One participant provided extensive insight into these psychological barriers, stating "people have fear barriers that they’re worried they might damage themselves or they get into a cycle of going from reasonable to doing too much to crashing and then do it again" (P3.2), and adding, "It may be that their drive to achieve or the drive that pushes them is something that’s difficult to manage" (P3.2)
They never question why that 'fear' appears to exist. Which is simple experience. The same kind of experience where any competent health care professional would expect diabetics to watch what they eat, and learn from the experience of failing to do so. Hell, it's pretty much the most common frustration that health care professionals express: "why won't they just stop smoking/drinking/doing the thing that harms them?"

But they can't apply this thinking here, because without an understanding of the biology at play, they can't do anything, they have no coherent models for this. What's absurd is that they understand the individual bits of difficulty (it's there all over the paper), but simply cannot put them together into a coherent, holistic, model. While claiming to be holistic. Which is maddening.

This reminded me of a video I watched last night from Pete Judo (who made a good and devastating breakdown of PACE). It's about tuberculosis, how it's a mostly treatable disease with a standard protocol, but still over 1M die from it each year. You take the drugs every day for several months, and most will be fine. Simple. Very simple. 4 pills, daily. That's about it.

And yet over 1 million people die from it each year. Not because it's complex, but because it's hard. Because barriers to getting the treatment are everywhere in poor countries. Barriers such as having to go to a clinic or hospital in person each day to get the pills. If they even stock them.

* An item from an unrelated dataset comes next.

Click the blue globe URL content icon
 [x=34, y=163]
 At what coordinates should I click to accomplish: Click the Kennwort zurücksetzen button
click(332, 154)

For some people this could be hours back and forth, every day. Barriers such as some people experiencing intense hunger from it, which combined with low access to food, leads a lot of people to simply stop taking them because the hunger pains are unbearable.

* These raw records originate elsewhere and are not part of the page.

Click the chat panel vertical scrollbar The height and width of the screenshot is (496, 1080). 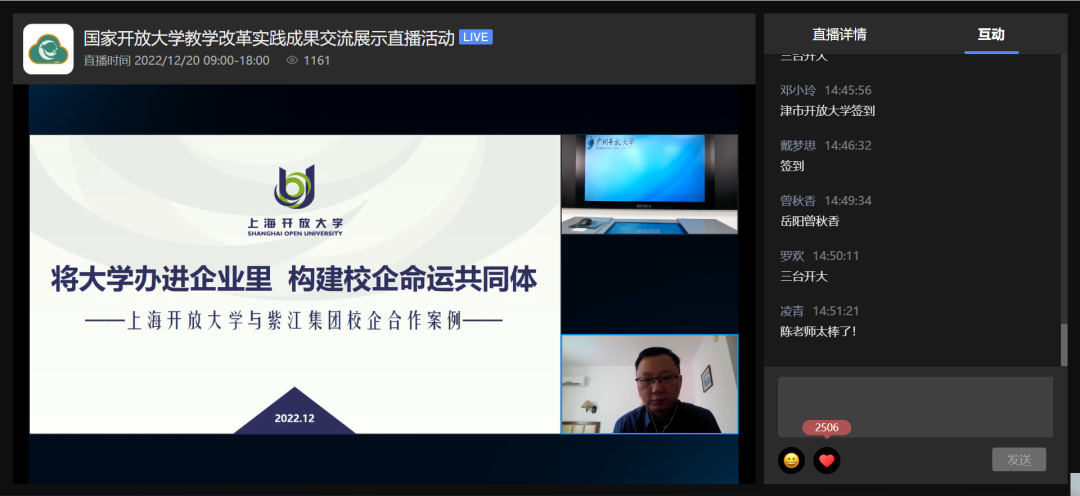click(1063, 344)
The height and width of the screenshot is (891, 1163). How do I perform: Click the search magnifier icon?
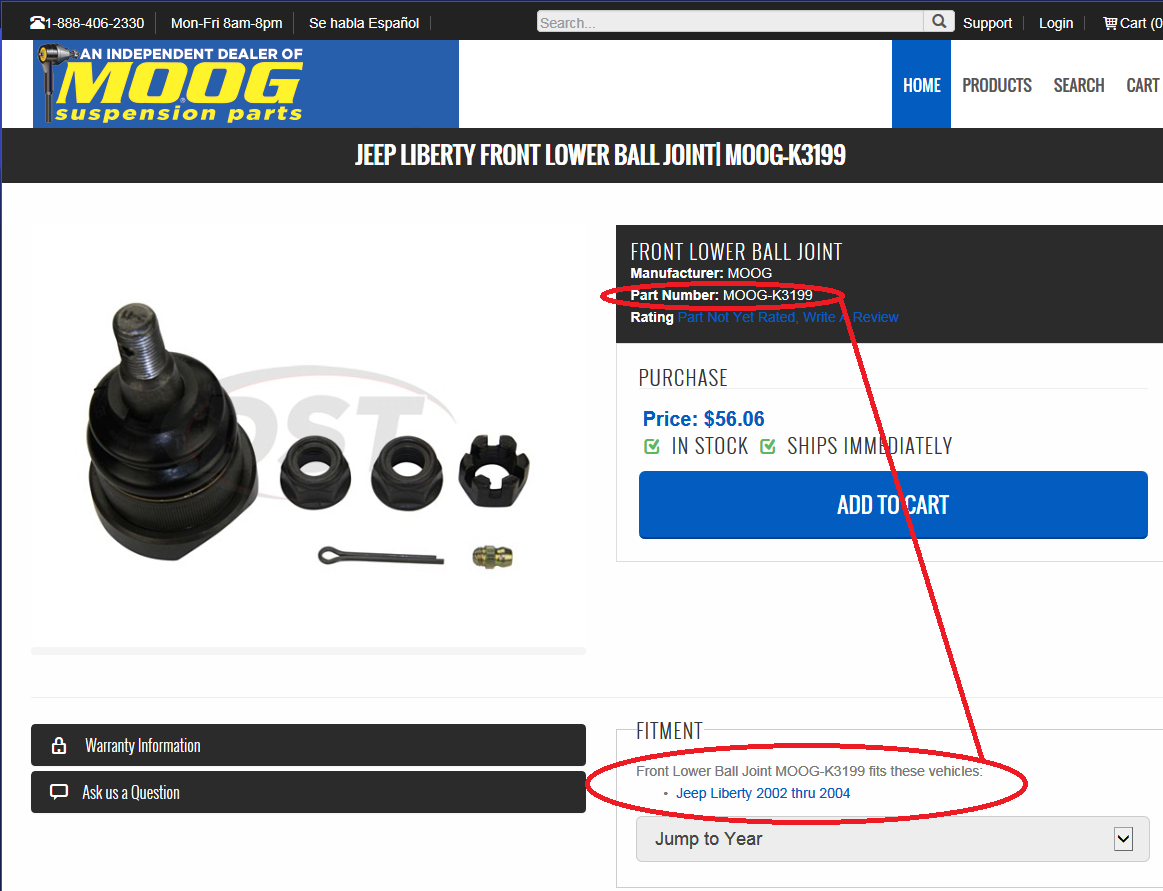(x=938, y=22)
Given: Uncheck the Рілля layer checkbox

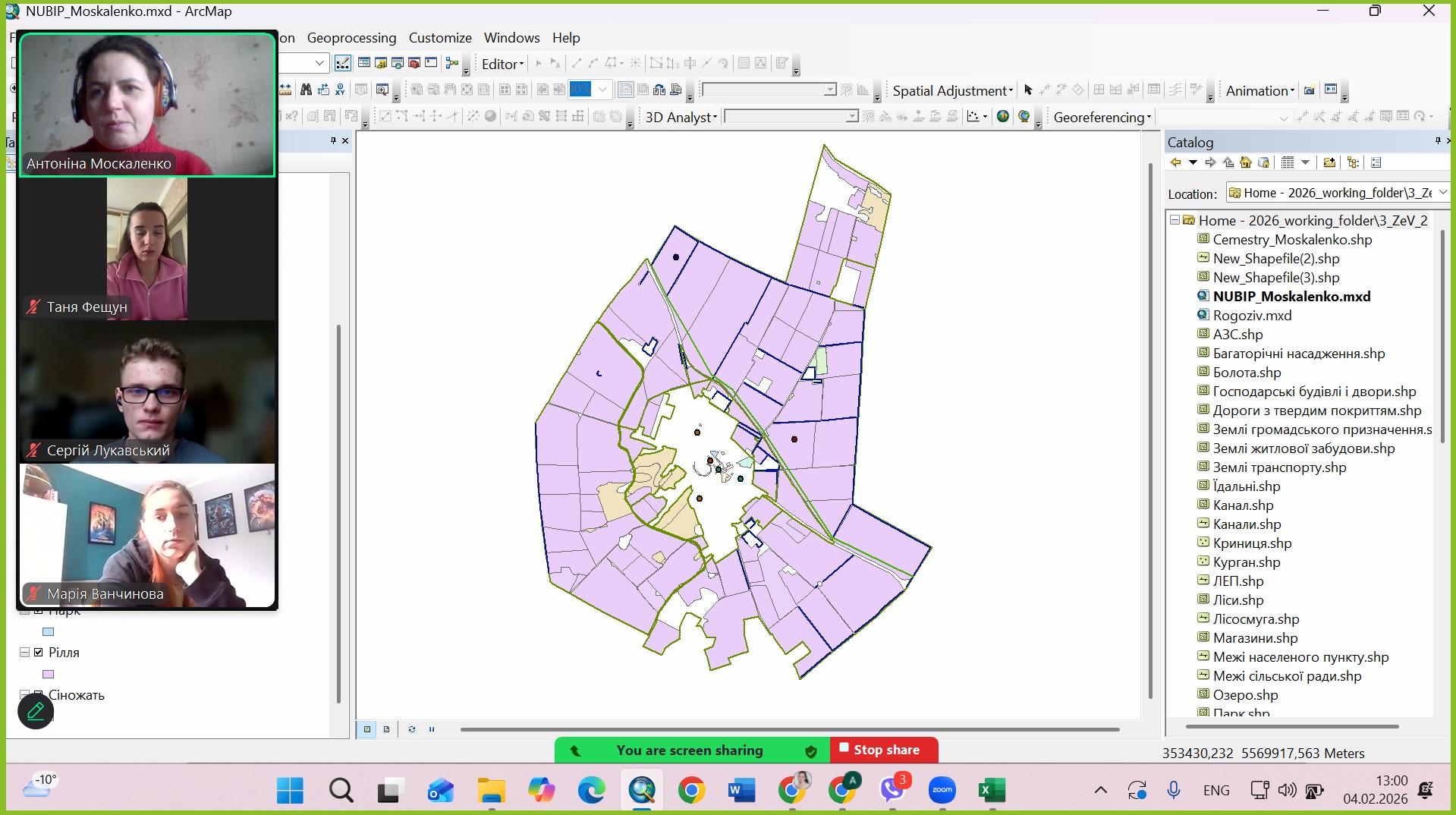Looking at the screenshot, I should [39, 652].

From a system perspective, in the eyes of professionals working in that system, the barriers are complex. This is probably why they confuse difficulty with complexity here. But from the individual's perspective, it's all very simple, it's just impossible hard. Which, IMO, is the true valid application of a coherent biopsychosocial model of health. But this is not the model medicine uses. Instead it's 99.99% making all problems be about either depression or anxiety or both. Or fear. Or whatever. Anything but how reality actually works, because they refuse to acknowledge it.